**WHAT YOU NEED TO DO:** Transcribe the data below verbatim from the line with "Click the Cancel button" to the line with "Given: Click the star icon in About". Include both of those lines.
__________________________________________________
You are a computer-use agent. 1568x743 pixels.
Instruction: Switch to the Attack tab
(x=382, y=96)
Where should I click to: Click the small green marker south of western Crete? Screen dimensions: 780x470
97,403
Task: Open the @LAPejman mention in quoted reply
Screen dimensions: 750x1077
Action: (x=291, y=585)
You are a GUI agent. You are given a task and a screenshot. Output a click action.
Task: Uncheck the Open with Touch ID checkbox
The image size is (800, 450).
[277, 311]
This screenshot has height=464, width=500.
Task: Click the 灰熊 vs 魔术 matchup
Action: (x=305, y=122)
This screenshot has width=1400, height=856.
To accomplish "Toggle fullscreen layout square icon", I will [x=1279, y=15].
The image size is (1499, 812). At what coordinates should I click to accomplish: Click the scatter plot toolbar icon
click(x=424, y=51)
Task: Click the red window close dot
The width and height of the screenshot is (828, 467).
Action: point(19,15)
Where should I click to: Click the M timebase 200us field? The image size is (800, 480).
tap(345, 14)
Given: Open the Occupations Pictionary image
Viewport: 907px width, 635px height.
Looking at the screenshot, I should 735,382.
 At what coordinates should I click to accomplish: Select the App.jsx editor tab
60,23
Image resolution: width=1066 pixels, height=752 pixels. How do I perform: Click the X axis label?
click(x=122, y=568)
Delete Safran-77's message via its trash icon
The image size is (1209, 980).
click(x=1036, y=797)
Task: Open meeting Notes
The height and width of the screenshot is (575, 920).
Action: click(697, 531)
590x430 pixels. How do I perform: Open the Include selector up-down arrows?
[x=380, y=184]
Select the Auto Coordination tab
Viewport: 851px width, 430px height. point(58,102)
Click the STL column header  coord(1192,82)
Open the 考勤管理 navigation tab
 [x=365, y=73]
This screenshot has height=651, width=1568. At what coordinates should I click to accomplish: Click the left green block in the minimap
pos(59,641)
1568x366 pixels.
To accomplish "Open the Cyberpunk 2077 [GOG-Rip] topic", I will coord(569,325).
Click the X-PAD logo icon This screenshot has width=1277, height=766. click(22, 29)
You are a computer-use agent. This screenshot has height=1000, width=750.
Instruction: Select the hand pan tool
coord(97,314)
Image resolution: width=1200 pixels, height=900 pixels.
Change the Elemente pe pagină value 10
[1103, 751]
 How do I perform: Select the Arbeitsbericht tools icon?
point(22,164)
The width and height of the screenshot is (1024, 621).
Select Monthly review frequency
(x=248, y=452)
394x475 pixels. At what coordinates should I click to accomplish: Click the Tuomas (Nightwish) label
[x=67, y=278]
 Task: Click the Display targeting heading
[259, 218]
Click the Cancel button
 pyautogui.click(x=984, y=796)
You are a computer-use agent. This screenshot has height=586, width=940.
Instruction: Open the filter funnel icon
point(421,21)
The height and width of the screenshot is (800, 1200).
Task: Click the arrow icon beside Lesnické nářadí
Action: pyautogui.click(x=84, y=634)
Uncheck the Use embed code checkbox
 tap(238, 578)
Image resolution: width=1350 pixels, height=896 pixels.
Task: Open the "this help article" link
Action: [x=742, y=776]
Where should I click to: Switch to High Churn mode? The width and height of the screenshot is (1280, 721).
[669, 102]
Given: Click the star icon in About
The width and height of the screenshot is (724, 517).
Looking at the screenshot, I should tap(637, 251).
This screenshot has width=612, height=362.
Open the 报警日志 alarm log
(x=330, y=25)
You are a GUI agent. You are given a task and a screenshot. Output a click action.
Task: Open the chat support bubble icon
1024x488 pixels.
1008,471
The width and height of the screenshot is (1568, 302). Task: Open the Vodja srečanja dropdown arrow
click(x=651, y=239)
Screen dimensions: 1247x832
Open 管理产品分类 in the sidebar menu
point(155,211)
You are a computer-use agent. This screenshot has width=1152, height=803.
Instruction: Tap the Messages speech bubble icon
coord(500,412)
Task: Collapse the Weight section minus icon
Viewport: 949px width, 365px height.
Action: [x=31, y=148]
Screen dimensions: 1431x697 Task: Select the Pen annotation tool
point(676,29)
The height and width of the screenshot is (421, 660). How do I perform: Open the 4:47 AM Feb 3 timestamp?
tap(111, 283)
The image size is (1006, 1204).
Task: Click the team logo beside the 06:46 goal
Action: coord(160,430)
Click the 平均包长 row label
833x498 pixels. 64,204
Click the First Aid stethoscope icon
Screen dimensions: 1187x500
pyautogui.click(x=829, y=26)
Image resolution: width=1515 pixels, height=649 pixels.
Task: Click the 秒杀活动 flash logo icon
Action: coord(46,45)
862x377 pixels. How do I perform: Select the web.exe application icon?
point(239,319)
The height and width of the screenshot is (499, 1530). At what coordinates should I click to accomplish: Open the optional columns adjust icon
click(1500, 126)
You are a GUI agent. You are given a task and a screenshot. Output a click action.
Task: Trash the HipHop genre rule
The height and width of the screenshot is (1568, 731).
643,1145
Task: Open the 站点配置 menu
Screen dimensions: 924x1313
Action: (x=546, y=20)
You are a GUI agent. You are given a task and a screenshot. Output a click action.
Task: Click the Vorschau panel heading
__________________________________________________
**TASK OUTPUT:**
Click the Cancel button
 pyautogui.click(x=984, y=796)
You are a computer-use agent. This screenshot has height=586, width=940.
Instruction: Open the filter funnel icon
point(421,21)
The height and width of the screenshot is (800, 1200).
Task: Click the arrow icon beside Lesnické nářadí
Action: pyautogui.click(x=84, y=634)
Uncheck the Use embed code checkbox
 tap(238, 578)
Image resolution: width=1350 pixels, height=896 pixels.
Task: Open the "this help article" link
Action: [x=742, y=776]
Where should I click to: Switch to High Churn mode? The width and height of the screenshot is (1280, 721).
[669, 102]
Given: Click the star icon in About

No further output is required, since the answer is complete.